Tasks for this exercise |
1. From the market commentary, extract the passage starting with "On the flip" and going on through "establishing prudential requirements.".
2. According to the market commentary, by what percentage did the Construction sector's share price decrease?
3. State whether each statement agrees with the market commentary, answering yes or no and quoting the deciding words. (a) The Pharma companies in the sample trade at an average P/E of 10.2. (b) Tourism recorded the largest share price decrease of all sectors. (c) The wider coverage includes companies from Hungary.

Source document |

IC Market Espresso 10 Apr 2020

 
YTD Performance of Regional Companies by Sector

For today we decided to present you with a brief overview of share price performance across sectors for regional companies.

For this we decided to look at the average share price performance of companies in our wider coverage which includes companies from Croatia, Slovenia, Romania, Serbia and Bulgaria.  When looking at the graph below one can notice that there are not any surprises when it comes to top or bottom performers. All observed sectors recorded a decrease, of which Pharma recorded the lowest of – 8.7% YTD and is the only sector which observed a single digit decrease. The Pharma companies in our sample are currently traded at an average P/E of 10.2 and EV/EBITDA of 6.2. Food and Insurance sector follow, with a decrease of 11% and 12.2%, respectively.

On the flip side, the highest share price decreases are mostly in line with the sectors which seem to be affected the most by the ongoing Covid-19 situation. Therefore, Construction witnessed a decrease of 26.7%. Tourism comes next, with a decrease of 23.4%. The companies in the Tourism sector in our sample are currently traded at a median P/E of 11 and EV/EBITDA of 7.6.  

YTD Performance of Regional Companies by Sector*

*Average share price performance of regional companies in our wider coverage

NLB – Announcement Regarding the Pillar 2 Additional Own Funds Requirement

NLB has received new decision amending the composition of the Pillar 2 additional own funds requirement of the currently applicable decision establishing prudential requirements.

Records shown |
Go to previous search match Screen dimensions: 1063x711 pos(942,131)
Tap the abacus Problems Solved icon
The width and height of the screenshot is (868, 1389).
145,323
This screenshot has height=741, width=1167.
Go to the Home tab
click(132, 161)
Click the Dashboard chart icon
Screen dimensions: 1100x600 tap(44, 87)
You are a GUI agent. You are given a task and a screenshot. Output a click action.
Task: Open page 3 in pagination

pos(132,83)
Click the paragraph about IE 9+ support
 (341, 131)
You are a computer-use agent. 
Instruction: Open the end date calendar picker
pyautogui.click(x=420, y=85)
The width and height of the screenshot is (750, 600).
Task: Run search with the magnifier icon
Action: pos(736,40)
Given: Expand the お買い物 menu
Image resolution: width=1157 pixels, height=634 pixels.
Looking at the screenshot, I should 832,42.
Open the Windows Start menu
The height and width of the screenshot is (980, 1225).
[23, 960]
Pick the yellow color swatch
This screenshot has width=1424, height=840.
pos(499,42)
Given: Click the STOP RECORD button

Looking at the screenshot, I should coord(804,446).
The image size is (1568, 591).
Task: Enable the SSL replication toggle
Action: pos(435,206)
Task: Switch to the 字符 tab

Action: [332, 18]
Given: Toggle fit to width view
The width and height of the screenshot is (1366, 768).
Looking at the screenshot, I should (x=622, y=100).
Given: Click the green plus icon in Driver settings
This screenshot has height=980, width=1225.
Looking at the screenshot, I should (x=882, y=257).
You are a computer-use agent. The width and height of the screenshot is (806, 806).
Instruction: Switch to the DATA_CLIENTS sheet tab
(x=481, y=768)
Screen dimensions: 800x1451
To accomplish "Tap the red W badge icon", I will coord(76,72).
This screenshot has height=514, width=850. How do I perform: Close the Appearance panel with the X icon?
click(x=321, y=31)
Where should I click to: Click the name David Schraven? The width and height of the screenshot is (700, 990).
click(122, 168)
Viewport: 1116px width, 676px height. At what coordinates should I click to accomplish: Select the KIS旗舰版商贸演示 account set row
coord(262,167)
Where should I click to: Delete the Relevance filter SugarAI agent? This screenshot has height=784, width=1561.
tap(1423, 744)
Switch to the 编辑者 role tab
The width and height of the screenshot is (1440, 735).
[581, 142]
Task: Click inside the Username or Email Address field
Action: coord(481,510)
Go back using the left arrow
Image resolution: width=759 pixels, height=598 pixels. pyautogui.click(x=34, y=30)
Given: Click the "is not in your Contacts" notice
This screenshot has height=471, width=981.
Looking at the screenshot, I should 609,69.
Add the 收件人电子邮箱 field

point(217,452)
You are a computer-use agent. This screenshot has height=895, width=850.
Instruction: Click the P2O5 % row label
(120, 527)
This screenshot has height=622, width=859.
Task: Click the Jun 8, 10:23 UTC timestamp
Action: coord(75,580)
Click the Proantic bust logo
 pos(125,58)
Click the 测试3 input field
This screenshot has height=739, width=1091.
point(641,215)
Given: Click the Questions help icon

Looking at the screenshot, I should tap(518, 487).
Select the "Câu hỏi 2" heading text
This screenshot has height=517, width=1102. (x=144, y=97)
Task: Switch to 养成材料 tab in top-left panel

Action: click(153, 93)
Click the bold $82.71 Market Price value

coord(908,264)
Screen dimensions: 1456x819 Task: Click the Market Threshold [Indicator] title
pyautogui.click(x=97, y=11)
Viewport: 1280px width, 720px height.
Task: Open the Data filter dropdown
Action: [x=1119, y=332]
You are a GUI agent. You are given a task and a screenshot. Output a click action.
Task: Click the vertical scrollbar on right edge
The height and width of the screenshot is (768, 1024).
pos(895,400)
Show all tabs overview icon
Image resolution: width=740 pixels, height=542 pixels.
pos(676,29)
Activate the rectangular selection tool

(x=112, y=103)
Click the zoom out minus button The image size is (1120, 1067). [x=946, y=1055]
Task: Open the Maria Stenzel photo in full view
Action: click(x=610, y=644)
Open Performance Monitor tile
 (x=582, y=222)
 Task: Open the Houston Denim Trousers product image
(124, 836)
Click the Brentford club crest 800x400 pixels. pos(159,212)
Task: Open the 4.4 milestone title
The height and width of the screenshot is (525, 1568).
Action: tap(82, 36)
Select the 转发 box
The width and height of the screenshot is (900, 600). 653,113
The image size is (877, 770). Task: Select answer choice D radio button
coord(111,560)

Results in order |
1.
On the flip side, the highest share price decreases are mostly in line with the sectors which seem to be affected the most by the ongoing Covid-19 situation. Therefore, Construction witnessed a decrease of 26.7%. Tourism comes next, with a decrease of 23.4%. The companies in the Tourism sector in our sample are currently traded at a median P/E of 11 and EV/EBITDA of 7.6.  

YTD Performance of Regional Companies by Sector*

*Average share price performance of regional companies in our wider coverage

NLB – Announcement Regarding the Pillar 2 Additional Own Funds Requirement

NLB has received new decision amending the composition of the Pillar 2 additional own funds requirement of the currently applicable decision establishing prudential requirements.

2. 26.7%

3.
(a) Yes: "The Pharma companies in our sample are currently traded at an average P/E of 10.2"
(b) No: "Construction witnessed a decrease of 26.7%. Tourism comes next, with a decrease of 23.4%."
(c) No: "includes companies from Croatia, Slovenia, Romania, Serbia and Bulgaria"